A pilot study of peripheral blood tsRNA expression profiling in children with influenza-associated acute necrotizing encephalopathy
摘要
Influenza-associated acute necrotizing encephalopathy (ANE) is a fulminant pediatric neurological complication primarily driven by hypercytokinemia. Given the lack of specific biomarkers, early diagnosis remains clinically challenging. This study aimed to characterize the peripheral blood expression profiles of tRNA-derived small RNAs (tsRNAs) in pediatric ANE to identify novel non-invasive diagnostic markers and therapeutic targets.
MethodsNine pediatric subjects (n = 3 per group) were enrolled and stratified into three cohorts: ANE (severe), uncomplicated influenza (mild), and healthy controls (normal). Peripheral blood tsRNA expression was profiled utilizing high-throughput microarrays. Comprehensive bioinformatic analyses—including principal component analysis (PCA), Venn intersection analysis, GO, and KEGG—were conducted to evaluate transcriptomic patterns and biological functions of differentially expressed tsRNAs (DE-tsRNAs). Microarray results were technically validated by qRT-PCR on the same sample cohort.
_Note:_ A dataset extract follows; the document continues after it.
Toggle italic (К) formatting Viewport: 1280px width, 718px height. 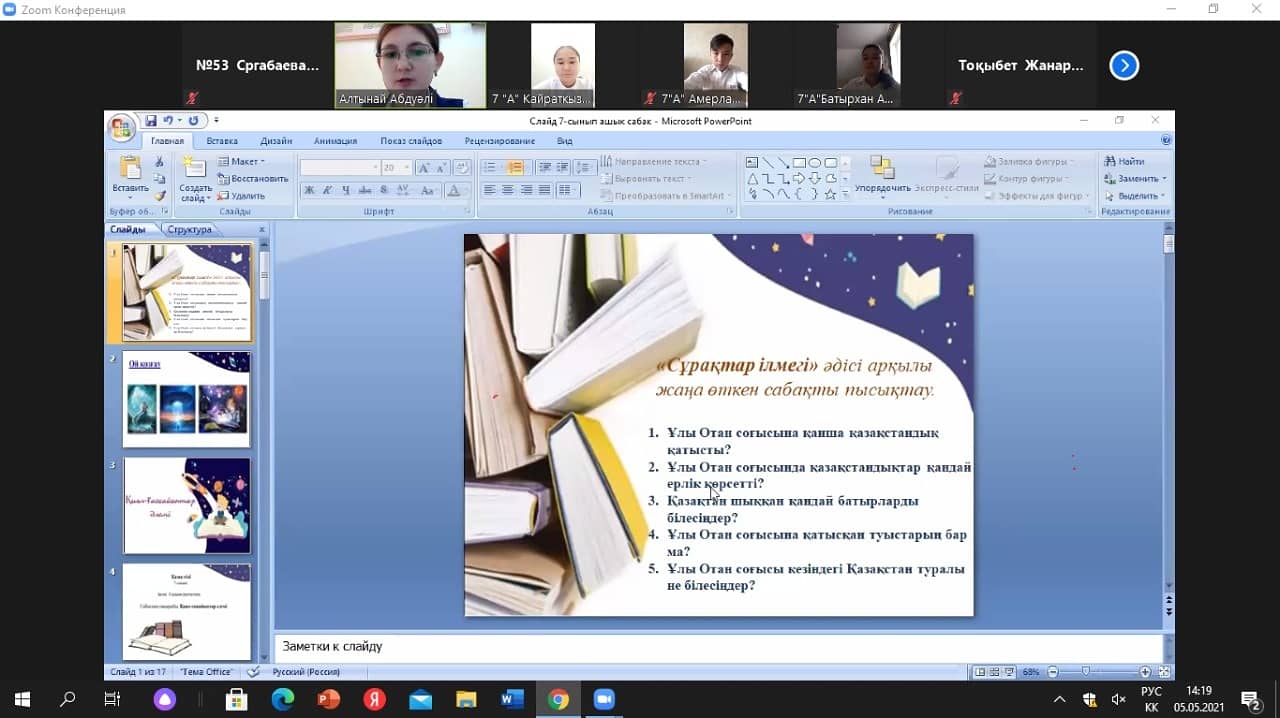tap(327, 190)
ResultsUnsupervised PCA successfully delineated distinct transcriptomic clusters correlating with disease severity, identifying > 200 ANE-specific DE-tsRNAs. qRT-PCR validation confirmed the significant upregulation of tRF5-24-LysTTT-3 and tRF5-25-ProTGG-2, and the downregulation of 5’tiRNA-35-GluTTC-9 and 5’tiRNA-36-GluTTC-7. Bioinformatic analysis predicted that the target genes of these dysregulated tsRNAs are predominantly implicated in neurogenesis, the RAS signaling pathway, and autophagy.
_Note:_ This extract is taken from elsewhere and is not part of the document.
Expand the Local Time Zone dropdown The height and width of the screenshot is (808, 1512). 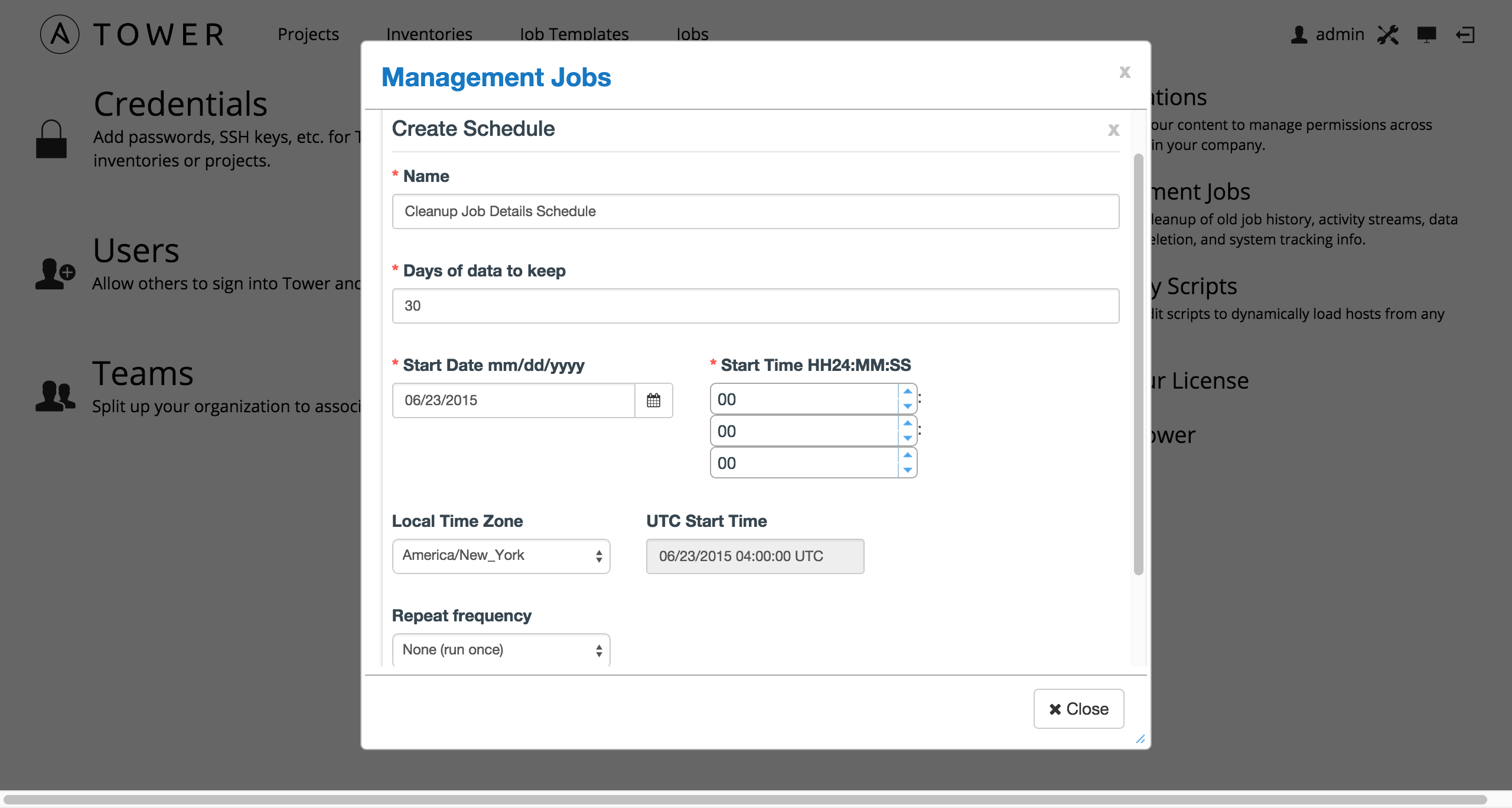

ConclusionThis pilot study provides the first evidence of systemic tsRNA dysregulation in pediatric influenza-associated ANE. Importantly, comparative analysis suggests this distinct transcriptomic signature may represent a highly specific molecular surrogate of ANE neuropathogenesis, rather than a generalized systemic inflammatory response. These findings offer novel insights into specific neuroinflammatory cascades and highlight tsRNAs as promising disease-specific biomarkers, warranting further validation in larger, independent cohorts.